When I first saw The Royal Tenembaums back in the day. I was blown away by it’s heartfelt charm,  strange dry wit and carefully detailed style. It was my first Wes Anderson film, being of an age where I’d missed the Rushmore wave. I absolutely loved Tenembaums and it quickly became a firm favourite. I went back and watched Rushmore which really is fantastic and has hardly dated. (I haven’t yet seen Bottle Rocket)

Then when The Life Aquatic appearedto very middling reviews and disappointment from some fans after three years of waiting for a follow up, I just completely went with it. Like the other two it had a great soundtrack, with Seu Jorge performing Bowie classics in Portuguese and typically deadpan performances from a strong ensemble cast, but it’s a lot more clunky and the script loses its way in parts. I do love it though and can’t say the word Jaguar without pronouncing it Jagwar.

I was incredibly let down by The Darjeeling Limited – I felt Wes’ whimsical way had become a pastiche of itself (a little like Tim Burton now). Still lots of carefully stylised sets, but no real characters for them to fill.
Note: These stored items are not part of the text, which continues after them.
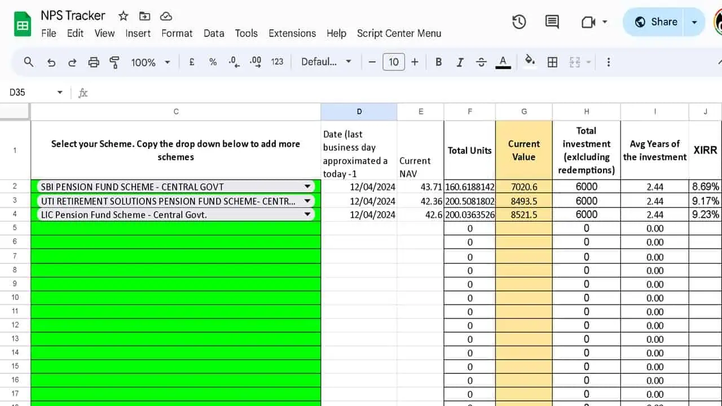Click the Redo icon

[72, 62]

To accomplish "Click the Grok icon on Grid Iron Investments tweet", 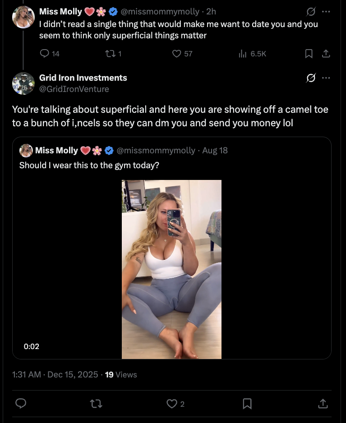I will 311,78.
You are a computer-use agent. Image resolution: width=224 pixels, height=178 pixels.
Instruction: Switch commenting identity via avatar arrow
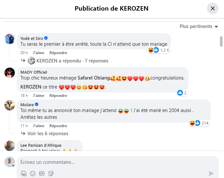[13, 165]
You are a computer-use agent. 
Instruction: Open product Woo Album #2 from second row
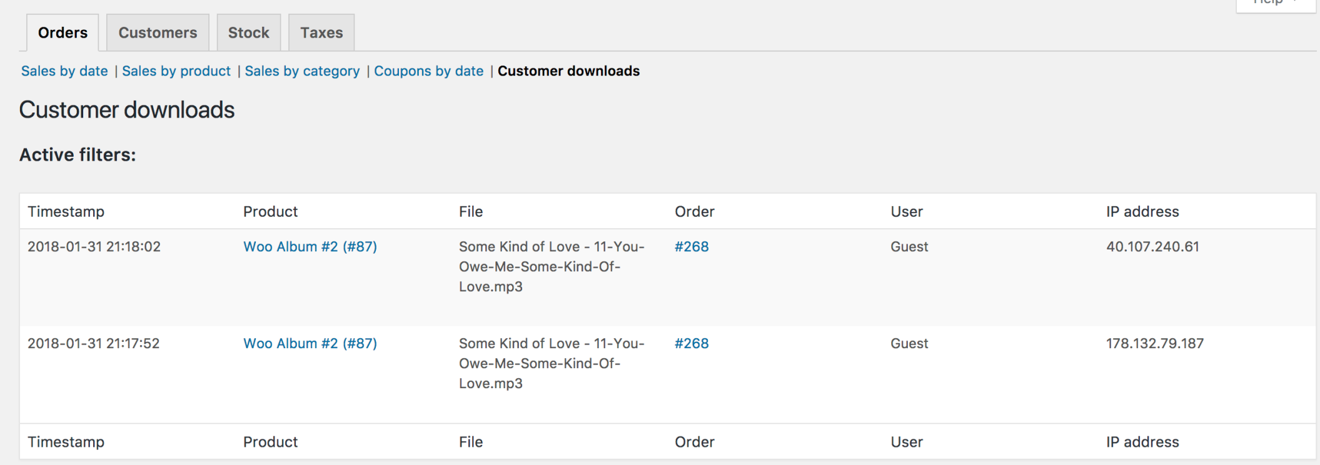(x=310, y=343)
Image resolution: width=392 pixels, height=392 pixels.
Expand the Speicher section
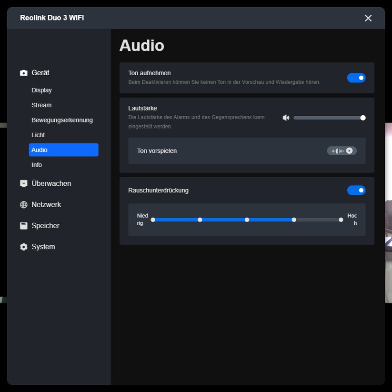pyautogui.click(x=45, y=225)
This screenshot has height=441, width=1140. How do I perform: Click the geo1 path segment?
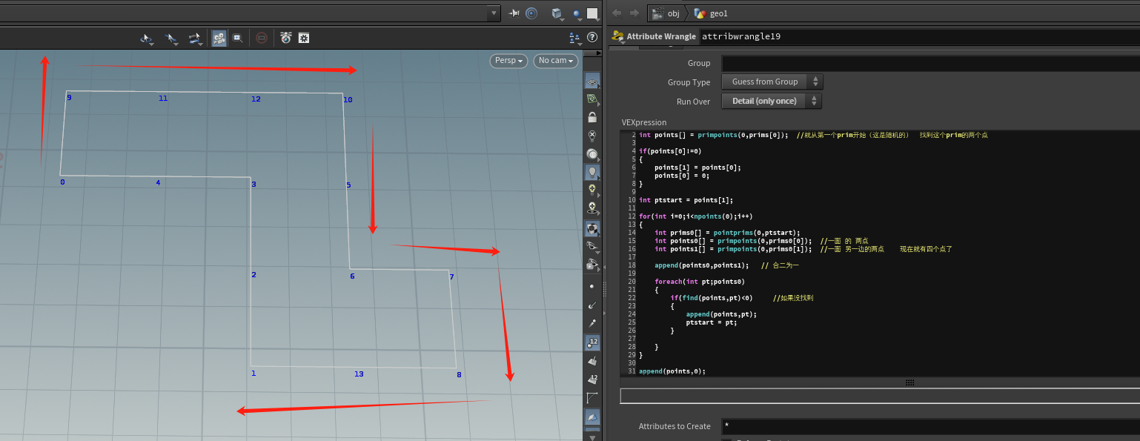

There was less humour, more self congratulatory, self indulgent mumbling. It was soulless and it made me sad.

Fantastic Mr Fox was more likeable but still had that air of smugness. So when I heard about Moonrise Kingdom I wasn’t particularly excited, even after a brilliant trailer, I approached with caution.

Set in 1965 in New Penzance, Moonrise Kingdom is about two 12 year old outcasts (Sam and Suzi) who run away together after becoming pen pals and falling in love. It is completely covered in Wes Anderson; from the cross section set of the house and the retro-pop soundtrack, to the strangely disjointed speech patterns and offkilter wit, to the immaculate sense of detail and precision in every single shot. Thank goodness, it’s really very lovely. Bruce Willis and the usually annoyingly whiney Edward Norton both give great stand out performances. Norton is extremely funny as a Scout Master first and Maths teacher second. Brucey is very touching as a rather lonely and likeable cop. There’s also sterling work by Mr Bill Murray of course as well as Frances McDormand, Bob Balaban and Tilda Swinton.

The two kids, Kara Hayward and Jared Gilman, are super and there’s a fantastic dance scene on the beach that really made me smile. The fact that you care so much for both of them and their strange world is key, without that, this would be another beautifull looking but ultimatley empty indie film.

The thing about Moonrise is that I was never going to love it. It’s most certainly Anderson’s best film in a while and it’s actually a great deal more consistent than Aquatic. I did like it a lot but the first thing I thought was also the first thing anyone else says about it – “It’s SO Wes Anderson”. Now that’s both negative and positive but it just means he can’t surprise me anymore.

One more point. Whilst it must be true that Richard Ayoade’s Submarine draws some influences from Wes Anderson, it is impossible not to compare it with Moonrise Kingdom, both stylistically and thematically, they are incredibly similar and Submarine is a much better film with much more substance. This doesnt take away any of the enjoyment of watching Moonrise but it’s another reason I did’nt fall in love with it and it won’t be making it to any end of year lists.